BEGIN Task inputs

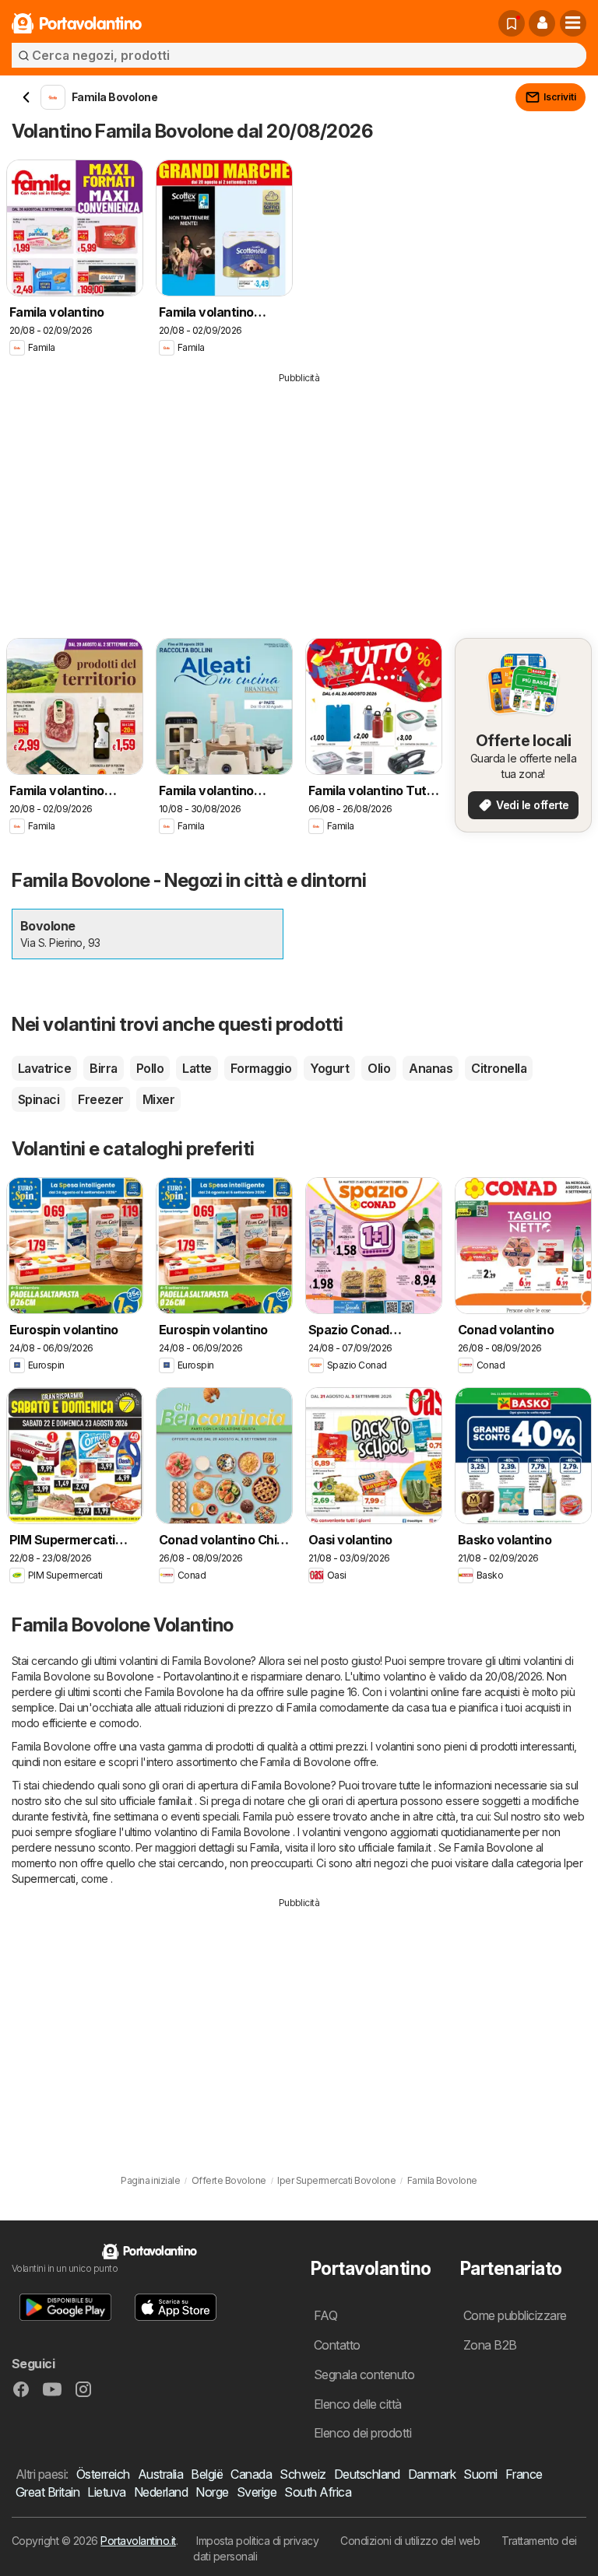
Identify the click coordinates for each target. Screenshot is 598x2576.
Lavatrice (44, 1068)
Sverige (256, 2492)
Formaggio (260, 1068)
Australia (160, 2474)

END Task inputs
BEGIN Task inputs

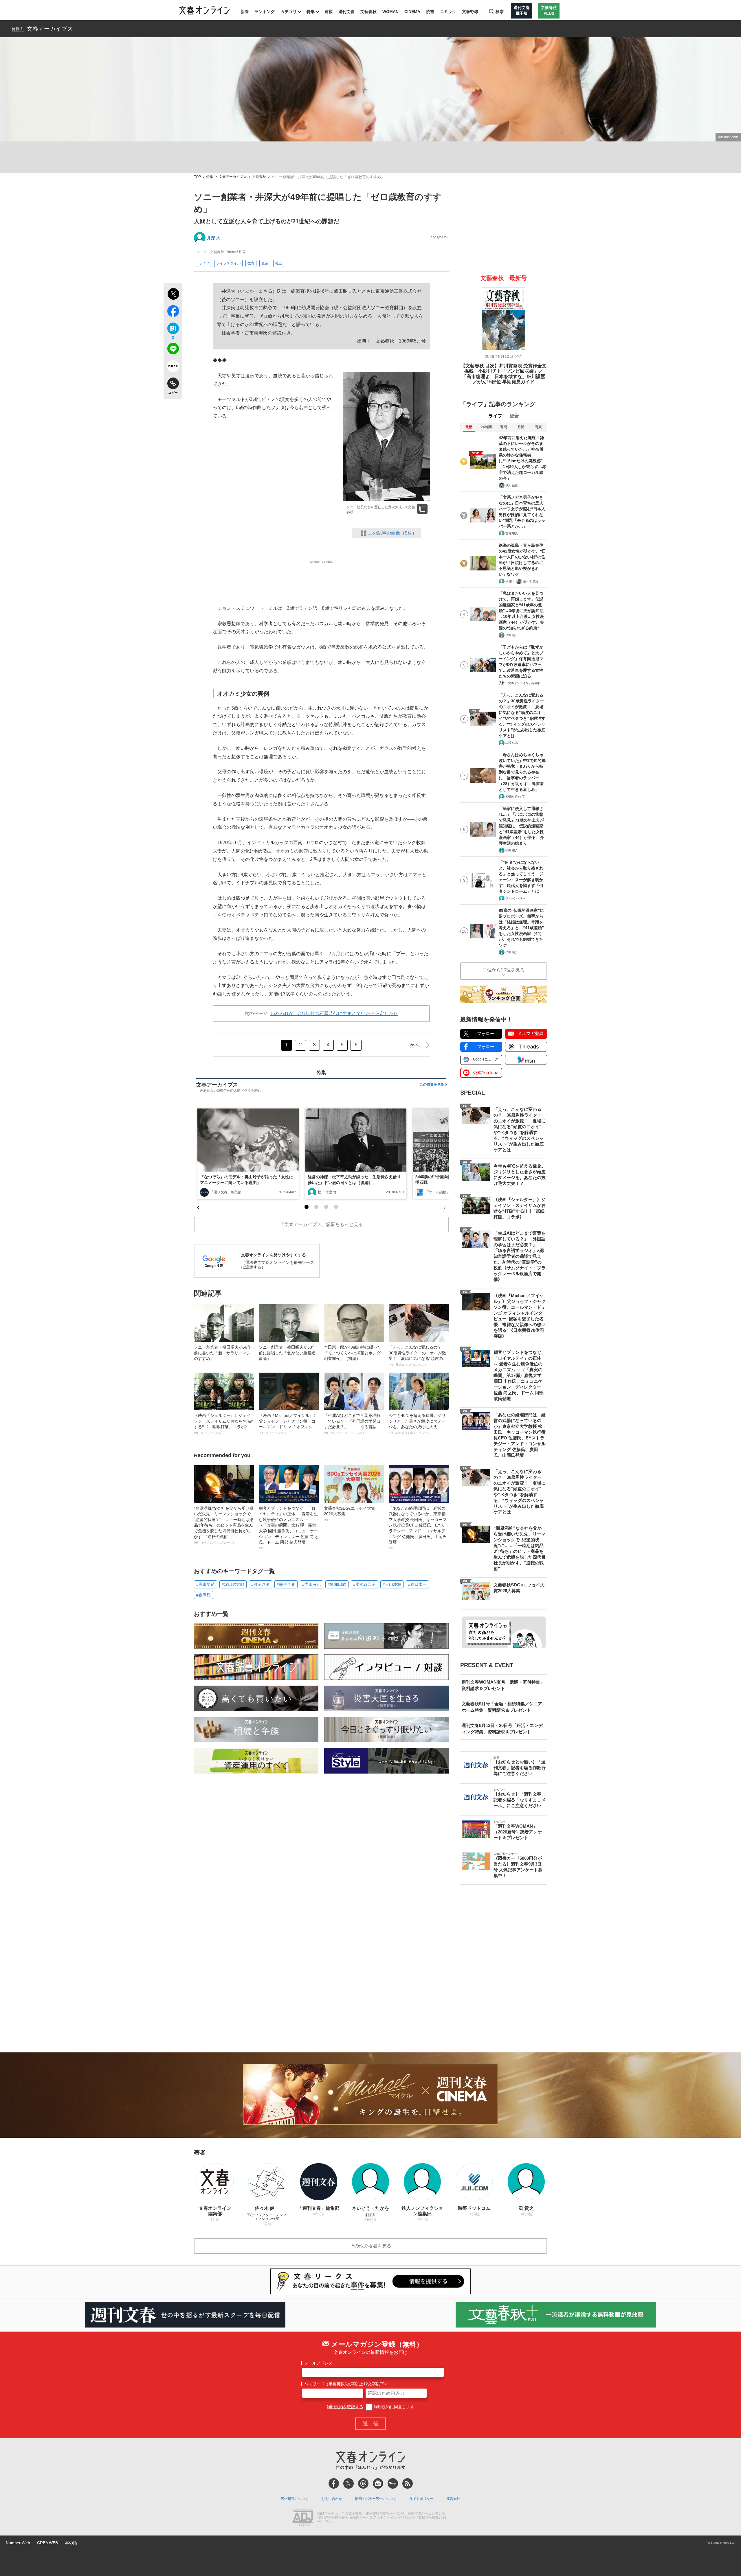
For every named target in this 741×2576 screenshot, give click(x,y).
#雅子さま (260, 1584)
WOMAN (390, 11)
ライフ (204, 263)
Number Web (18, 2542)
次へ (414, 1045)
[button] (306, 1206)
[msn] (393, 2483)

END Task inputs

• Work to be completed: For every line in the material above, note whether the word "target" appears, then state the number of lines where it does and nothing else.

• Result: 2